According to Audre Lorde, we’ve been mistaking the erotic for the pornographic, which is a plasticized, trivial, psychotic sensation. This is a rather deliberate confusion she tells us, created by men to be used against women, so that we wimmin become afraid of the power of the erotic in ourselves, and in so doing, learn to suppress our true feelings.
Yet, she reminds us- to ignore our own erotic power leads us to dismiss the “internal sense of satisfaction” which acknowledging, recognizing and embracing the erotic can bring us in our lives. As she puts it so powerfully:
“…the erotic is not a question only of what we do; it is a question of how acutely and fully we can feel in the doing.” By giving in to a fear of feeling fully and passionately (because we’ve been taught to shun the erotic)–we become “unintentional” and in so doing we become the “Other” of Man- the “feminine” creatures lacking ontological existence as Simone de Beauvoir had philosophized in her 1949 tome, “The Second Sex.” Or as Lorde tells us, we become those “who do not wish to guide their own destinies.” Easier perhaps, to let another bear the burden of our being, to not have to make decisions about what to do and how to live– but in relinquishing such a burden of making our own choices, however tough the path may turn out to be, we also give up the “internal requirement toward excellence which we learn from the erotic” that sense of “satisfaction” and “completion” which only an embrace of the erotic can bring us, an embrace that “will bring us closest” to a fullness of being and living.

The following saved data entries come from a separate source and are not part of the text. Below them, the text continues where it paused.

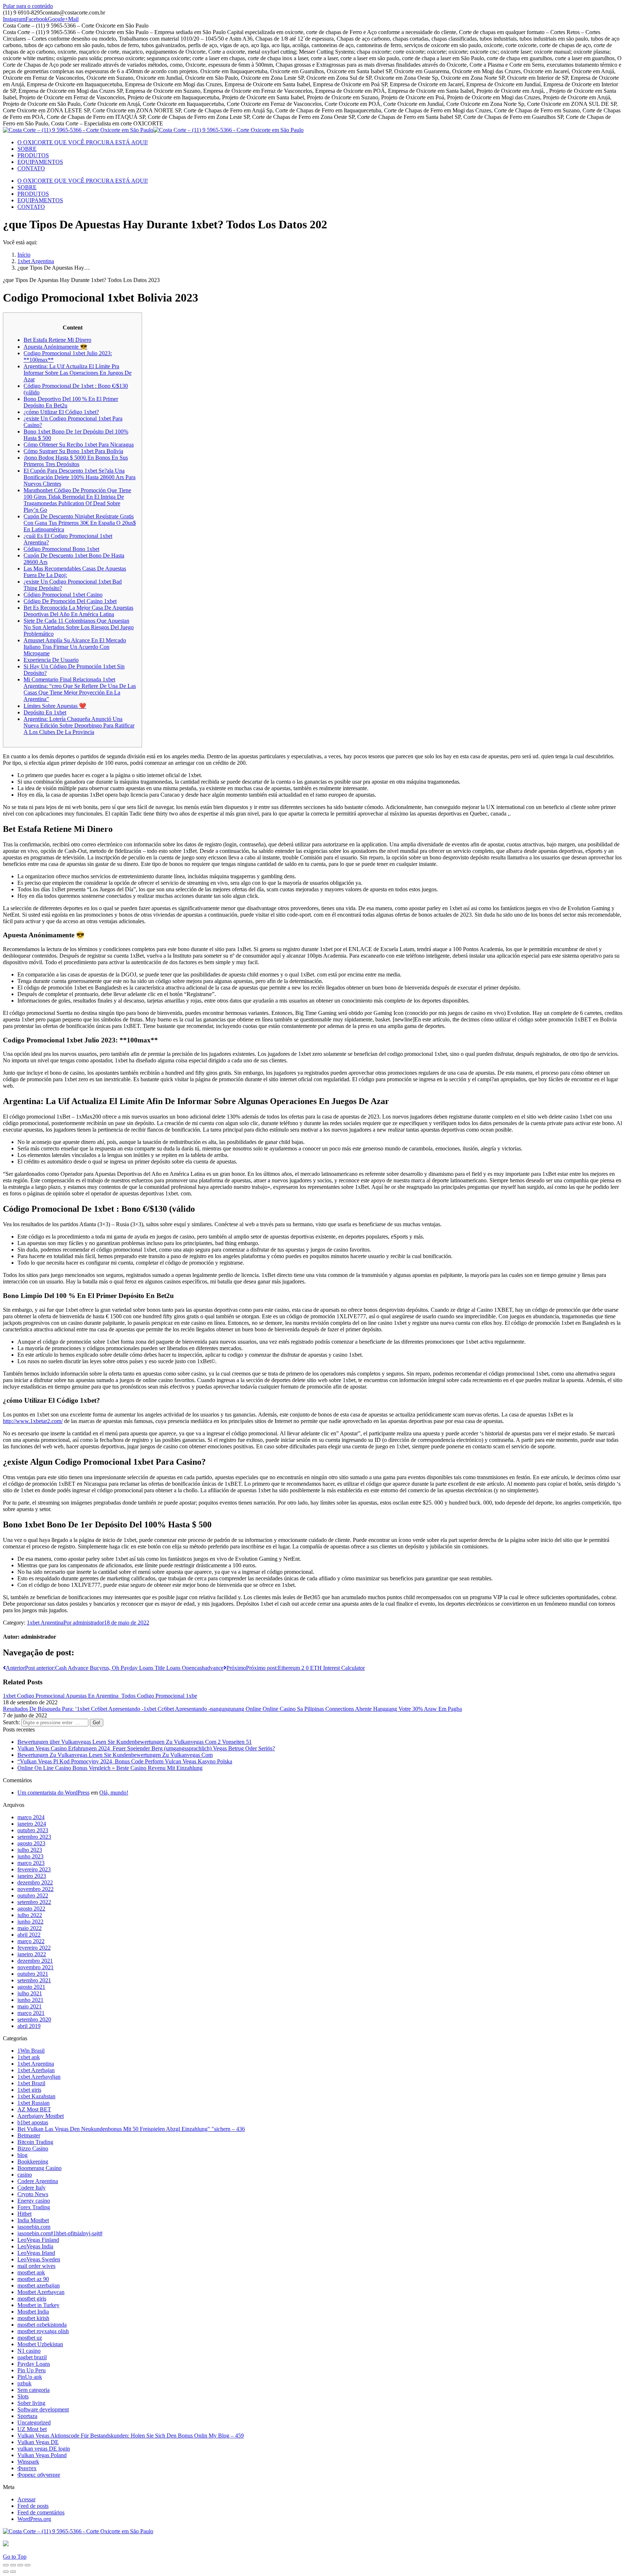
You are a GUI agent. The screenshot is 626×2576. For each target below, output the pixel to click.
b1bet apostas (32, 2122)
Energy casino (33, 2201)
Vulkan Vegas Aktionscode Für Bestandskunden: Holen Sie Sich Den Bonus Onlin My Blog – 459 (130, 2435)
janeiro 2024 (31, 1824)
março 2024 (31, 1817)
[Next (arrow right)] (13, 2572)
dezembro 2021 (35, 1961)
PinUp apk (29, 2377)
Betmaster (28, 2135)
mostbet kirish (33, 2318)
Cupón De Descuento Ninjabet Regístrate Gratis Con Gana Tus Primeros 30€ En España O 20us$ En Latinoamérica (80, 522)
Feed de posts (33, 2506)
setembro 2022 (34, 1902)
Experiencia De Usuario (51, 660)
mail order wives (36, 2266)
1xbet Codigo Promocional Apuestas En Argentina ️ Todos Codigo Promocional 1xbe (100, 1696)
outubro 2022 (32, 1895)
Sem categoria (33, 2390)
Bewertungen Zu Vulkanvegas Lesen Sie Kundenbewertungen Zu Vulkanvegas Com (115, 1755)
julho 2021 (29, 1993)
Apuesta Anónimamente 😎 (55, 347)
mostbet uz (29, 2338)
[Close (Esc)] (6, 2565)
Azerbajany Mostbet (40, 2116)
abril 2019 (29, 2026)
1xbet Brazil (31, 2083)
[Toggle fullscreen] (20, 2565)
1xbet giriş (29, 2090)
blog (22, 2155)
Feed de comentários (40, 2512)
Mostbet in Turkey (38, 2305)
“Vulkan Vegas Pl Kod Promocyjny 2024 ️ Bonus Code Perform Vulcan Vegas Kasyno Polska (124, 1761)
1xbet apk (28, 2057)
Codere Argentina (37, 2181)
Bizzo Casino (32, 2148)
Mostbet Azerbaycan (40, 2292)
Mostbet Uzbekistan (40, 2344)
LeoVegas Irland (36, 2253)
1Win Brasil (31, 2051)
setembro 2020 (34, 2019)
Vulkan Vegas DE (38, 2442)
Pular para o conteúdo (28, 6)
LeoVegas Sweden (38, 2259)
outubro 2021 (32, 1974)
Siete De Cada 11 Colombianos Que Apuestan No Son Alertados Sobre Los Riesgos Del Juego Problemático (79, 627)
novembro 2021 (35, 1967)
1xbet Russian (33, 2103)
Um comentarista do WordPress (53, 1792)
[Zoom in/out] (27, 2565)
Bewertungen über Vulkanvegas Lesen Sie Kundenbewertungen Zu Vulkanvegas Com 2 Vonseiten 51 (134, 1742)
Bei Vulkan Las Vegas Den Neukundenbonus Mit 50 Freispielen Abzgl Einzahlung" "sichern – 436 (131, 2129)
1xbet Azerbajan (36, 2070)
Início (23, 255)
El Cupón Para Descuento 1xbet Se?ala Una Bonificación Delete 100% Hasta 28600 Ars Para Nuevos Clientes (79, 477)
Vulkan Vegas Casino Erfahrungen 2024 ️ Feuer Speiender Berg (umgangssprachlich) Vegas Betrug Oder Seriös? (146, 1748)
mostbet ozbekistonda (42, 2325)
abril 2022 (29, 1935)
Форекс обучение (38, 2475)
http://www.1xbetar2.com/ (33, 1421)
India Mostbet (33, 2220)
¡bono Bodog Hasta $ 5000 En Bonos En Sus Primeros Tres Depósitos (76, 461)
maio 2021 (29, 2006)
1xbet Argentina (35, 261)
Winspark (28, 2462)
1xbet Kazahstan (36, 2096)
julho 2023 (29, 1850)
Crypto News (32, 2194)
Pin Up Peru (31, 2370)
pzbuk (24, 2383)
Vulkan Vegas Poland (42, 2455)
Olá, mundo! (113, 1792)
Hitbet (24, 2214)
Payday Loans (33, 2364)
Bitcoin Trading (35, 2142)
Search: (11, 1722)
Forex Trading (33, 2207)
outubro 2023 (32, 1830)
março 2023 (31, 1863)
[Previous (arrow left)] (6, 2572)
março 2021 (31, 2013)
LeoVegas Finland (38, 2240)
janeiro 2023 (31, 1876)
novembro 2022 (35, 1889)
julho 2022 (29, 1915)
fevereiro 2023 (34, 1869)
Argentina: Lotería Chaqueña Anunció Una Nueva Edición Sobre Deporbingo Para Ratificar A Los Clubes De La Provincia (79, 725)
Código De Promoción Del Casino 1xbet (70, 601)
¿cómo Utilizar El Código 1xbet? (61, 412)
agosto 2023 (31, 1843)
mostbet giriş (31, 2298)
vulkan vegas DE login (43, 2449)
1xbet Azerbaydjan (38, 2077)
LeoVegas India (35, 2246)
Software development (43, 2409)
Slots (23, 2396)
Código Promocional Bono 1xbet (61, 549)
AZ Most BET (34, 2109)
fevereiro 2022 (34, 1948)
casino (24, 2174)
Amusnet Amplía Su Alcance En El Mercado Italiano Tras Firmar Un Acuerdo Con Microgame (75, 646)
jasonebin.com (33, 2227)
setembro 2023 (34, 1837)
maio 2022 (29, 1928)
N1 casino (29, 2351)
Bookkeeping (32, 2161)
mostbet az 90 (33, 2279)
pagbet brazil (32, 2357)
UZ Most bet (32, 2429)
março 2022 (31, 1941)
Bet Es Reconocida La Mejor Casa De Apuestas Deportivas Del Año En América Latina (78, 611)
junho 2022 (30, 1921)
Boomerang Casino (39, 2168)
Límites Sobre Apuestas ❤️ (55, 706)
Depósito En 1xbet (45, 712)
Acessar (26, 2499)
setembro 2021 (34, 1980)
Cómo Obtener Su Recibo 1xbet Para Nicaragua (79, 444)
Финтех (27, 2468)
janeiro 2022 (31, 1954)
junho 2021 (30, 2000)
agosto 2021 (31, 1987)
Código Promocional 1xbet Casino (63, 595)
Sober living (31, 2403)
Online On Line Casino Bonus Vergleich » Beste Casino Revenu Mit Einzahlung (110, 1768)
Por (83, 1622)
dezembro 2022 (35, 1882)
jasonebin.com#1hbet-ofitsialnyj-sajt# (60, 2233)
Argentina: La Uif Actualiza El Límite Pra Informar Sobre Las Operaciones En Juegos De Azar (78, 372)
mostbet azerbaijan (38, 2285)
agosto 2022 (31, 1908)
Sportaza (27, 2416)
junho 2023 (30, 1856)
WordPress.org (34, 2519)
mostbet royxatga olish (43, 2331)
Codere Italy (31, 2188)
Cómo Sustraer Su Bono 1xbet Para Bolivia (73, 451)
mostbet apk (31, 2272)
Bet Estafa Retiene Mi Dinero (57, 340)
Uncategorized (34, 2422)
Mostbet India (33, 2312)
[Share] (13, 2565)
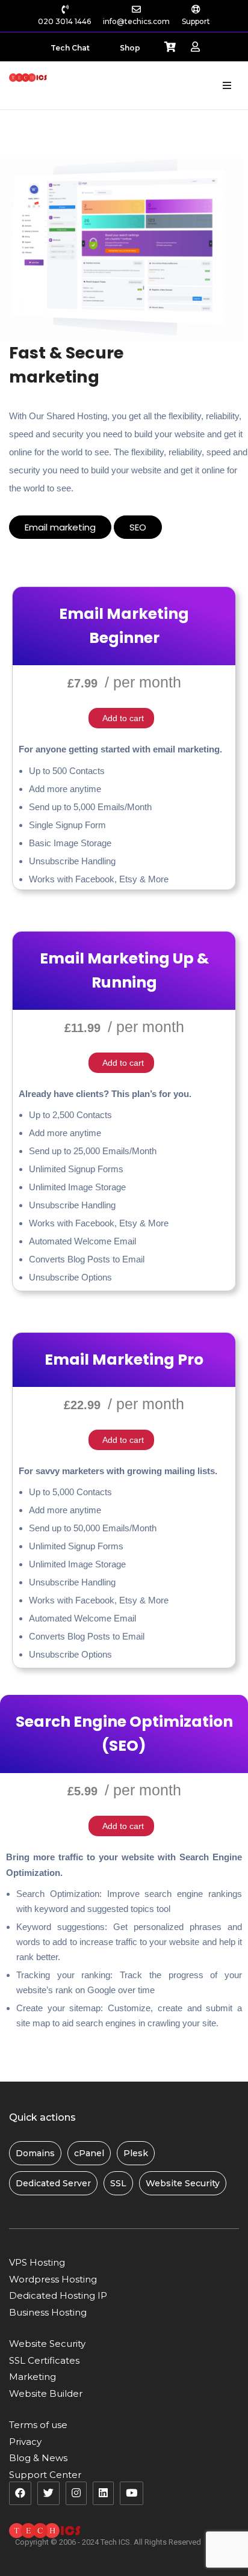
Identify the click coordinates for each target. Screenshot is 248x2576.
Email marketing (60, 527)
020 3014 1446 (64, 21)
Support (196, 21)
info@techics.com (136, 21)
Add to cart (123, 718)
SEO (137, 527)
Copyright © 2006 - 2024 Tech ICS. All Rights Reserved (108, 2542)
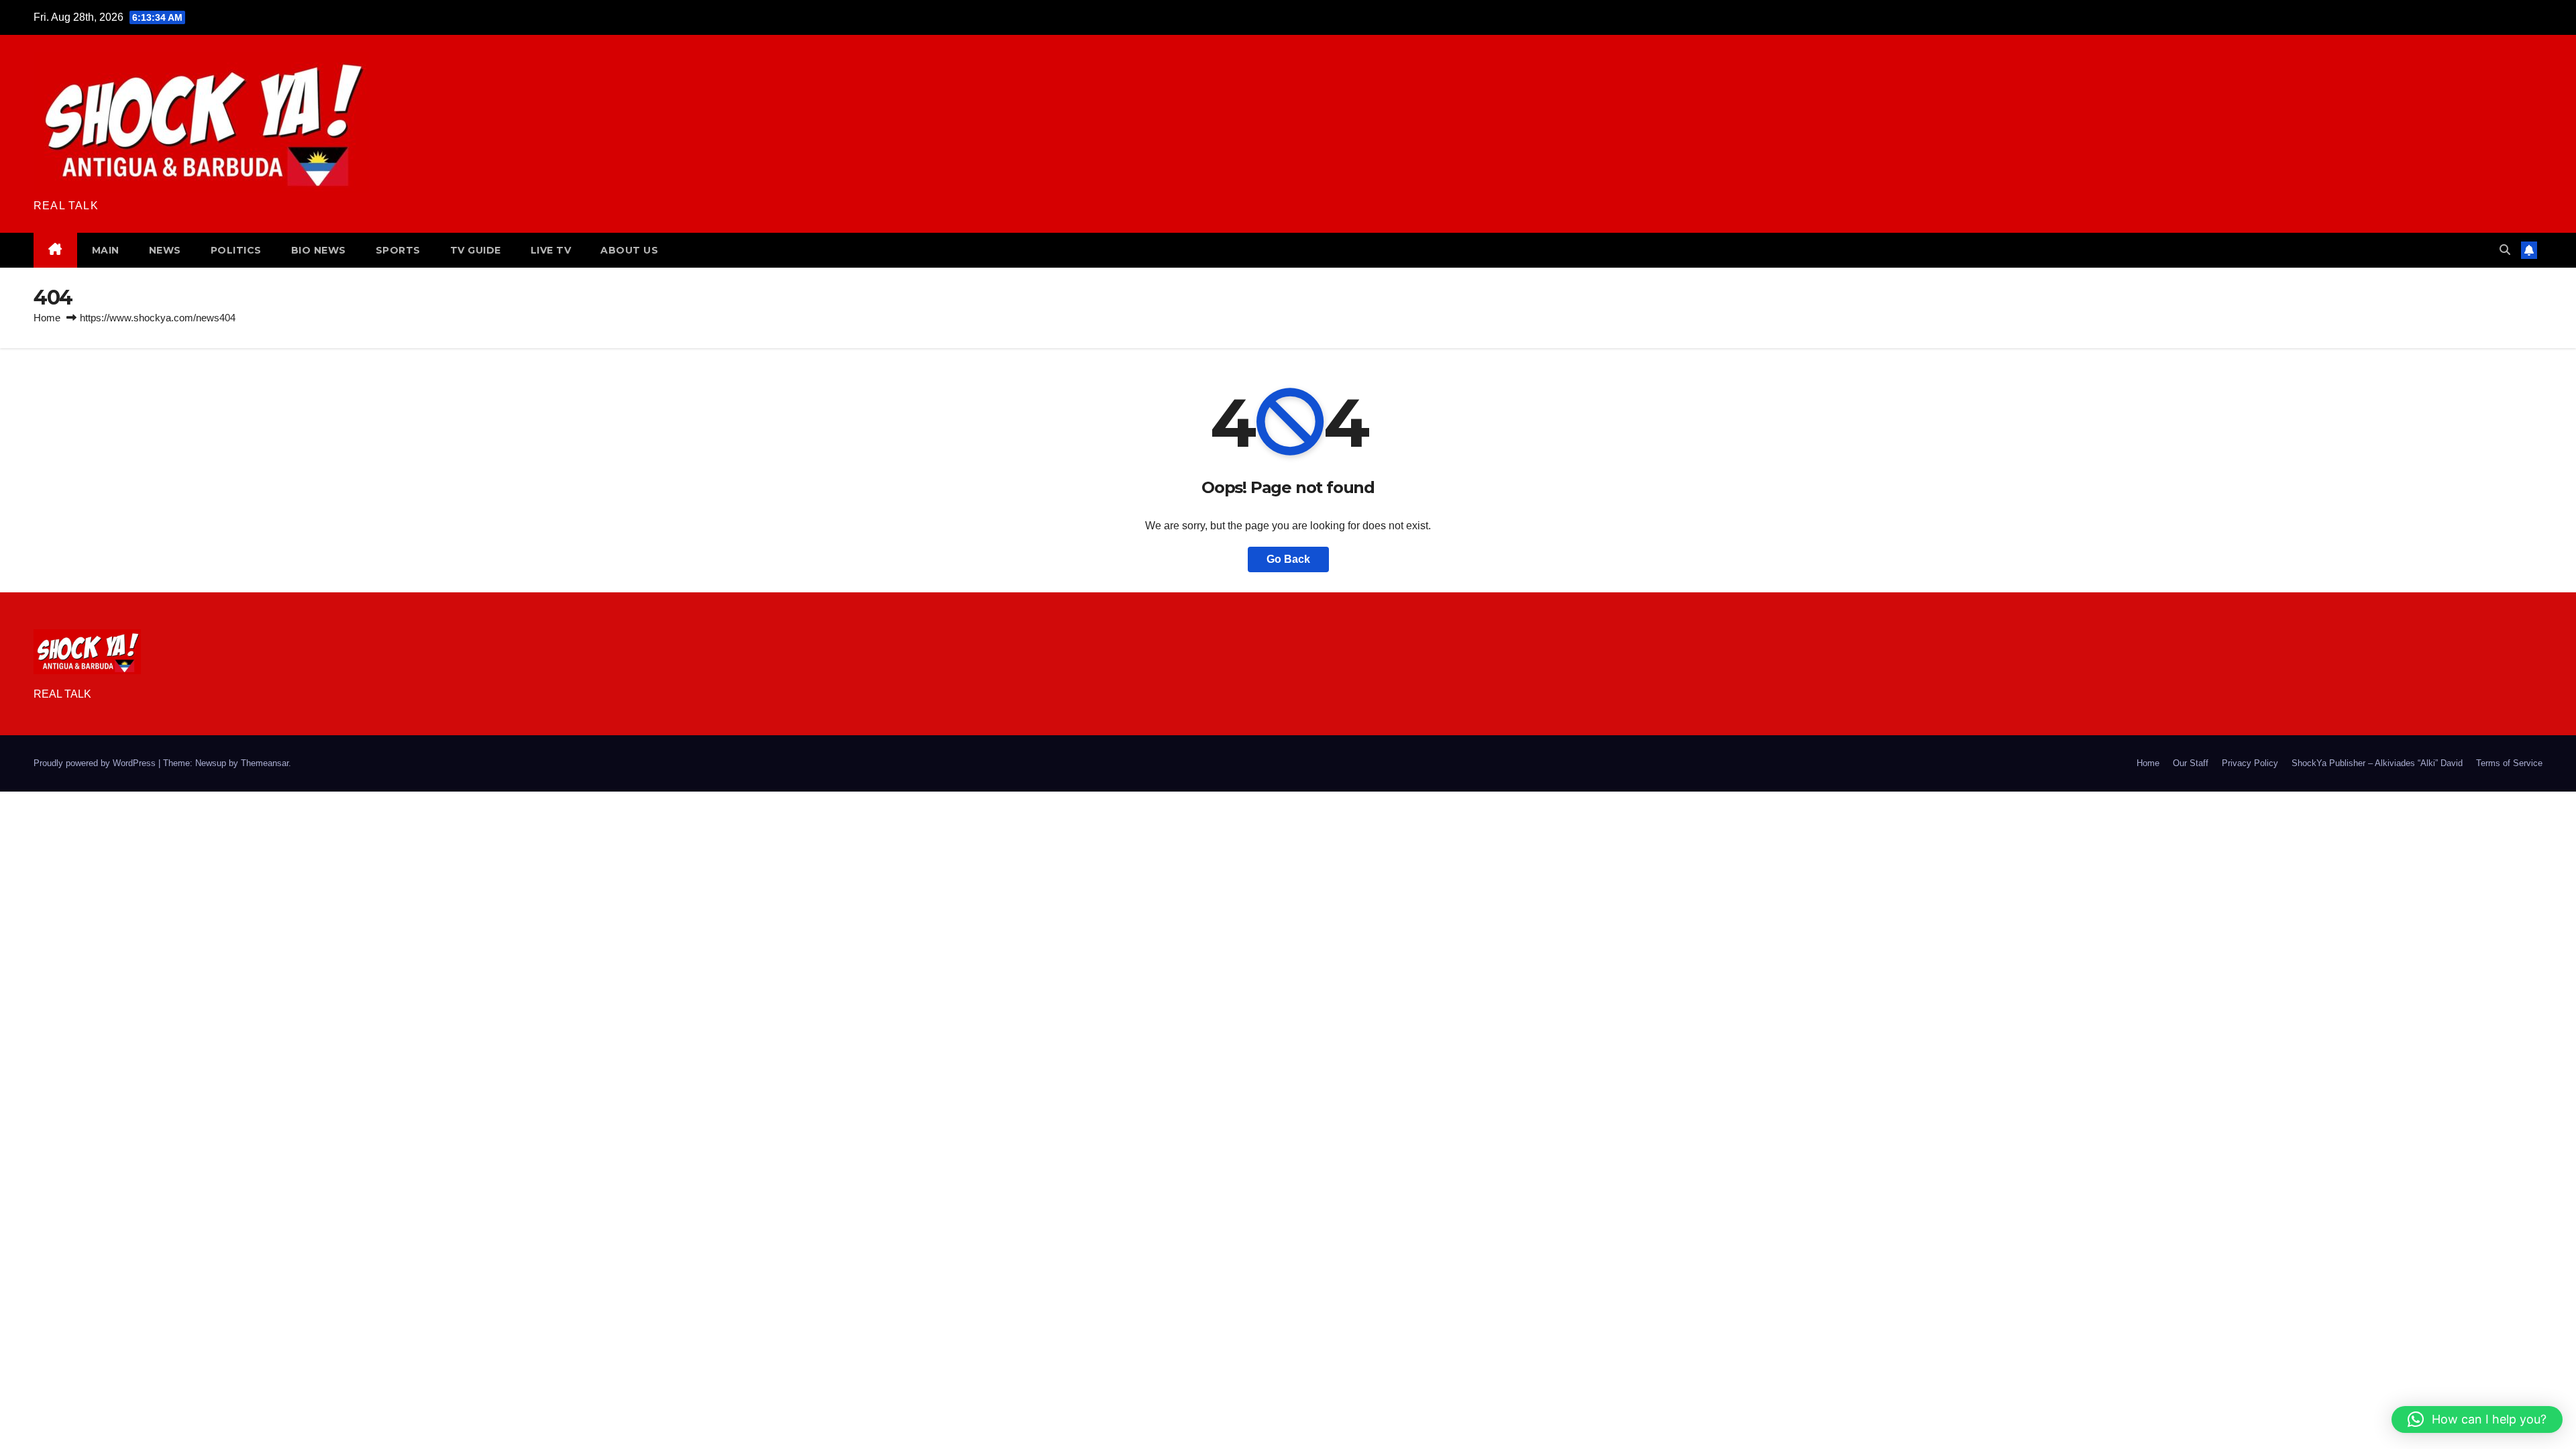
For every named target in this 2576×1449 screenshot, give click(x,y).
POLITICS (236, 250)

My friend Zeba who I’ve known for the past four decades- a bit longer if you count the year I joined Kinnaird College for Women in Lahore and she was a senior and part of a group of wimmin I found dashingly daring because even back then in that conventional space where they were so different from the norm–well, to me she epitomizes the power of the erotic that Lorde talks about.
She came to N America when very few single women from Pakistan went abroad to study, earning spending money by babysitting and later making her way to the top of her profession by working hard, staying curious and always alert and full of fun. In short: passionate about her work, her passion has been for life itself, bursting with interest in the world and in the people and in books and animals and objets d’art around her. She has been one of my favorite travel companions, through whom I have learnt to enjoy, appreciate and appropriate the funkiest of musical tastes from Spinal Tap to David Byrne, in whose company I allow the wind to mess up my hair, wake up to sunrise kissing my face in a lakeside cottage, drive madcap from Barcelona to Pamplona to indulge my fascination with Hemingway and bulls in Pamplona, walk through purple-covered moors in search of Heathcliff and Cathy, all the while marching up and down the dales of a female friendship punctuated by similarities that have helped us overcome our differences through respect, not by sm/othering or collapsing into a forced sameness.
And so, celebrating many decades of embracing the power of the erotic, as we enter the senior stage of our lives, marking my entry into grandparenthood and her own remarkable ongoing struggle with a chronic illness that she has pushed back most definitely through her passionate joie de vivre –a few days ago we got in to her black turbo-charged Beetle and drove several hundred miles to a charming sun-filled cottage on lake Champlain just south of Montreal. The hours of our journey flew by. Our personal and political selves entwined as we sang along to or danced in the car with the music of Cesaria Evora, Gilberto Gil, Junoon and Noor Jehan, and the “Bismillah, I will not let you go” of Queen.
At our lakeside retreat we have read and chatted, cooked together and soaked in the susurrus of the water amidst the silence, gazed admiringly at the majestic green mountains across from us on the other side of the lake’s lapping waves, gone for a hike on the paths around a chasm created 13,000 years ago, enjoyed an ice cream cone at a roadside creamery and chatted some more about our families, friends, the state of the world we live in and our deep engagement with it.
Through the process of this “becoming,” this life-long journey into each others intimate worlds where the personal and the political become one, I feel I have entered what Jane Lazarre calls “a heightened awareness which always seems to involve the entwining of my own life with something outside of myself.” The Nigerian author Chinua Achebe called this state of feeling “imaginative identification,” an ever-strengthening link between “self-discovery and humane conscience.”
To me, this is the gift of feminist friendship: where we celebrate the erotic in the endeavor, the hard work that sustained and meaningful friendship requires of us. This “work” that is the hallmark of a life well-lived, is indeed a conscious decision; one that unleashes the power of the erotic, understood as commitment, to something bigger than some narrowly-defined self-interest. In Audre’ s hallowed words, when we celebrate the erotic in any endeavor, that means we are making a conscious decision to commit to it, because we want to, because we believe in it.
And so this long-term friendship–like my other life endeavors –has been a conscious decision, akin, in Audre’s words, again, to “a longed-for bed” which one “enters gratefully” and from which one rises up “empowered.”
It is empowering indeed, to live and bask in the light of the erotic in yourself: a feminist flowering into the world, where you become a better you in the company of a few good wimmin, with whose help the I becomes a you becomes an us.
Thank you Audre, thank you Jane, thank you Zeba.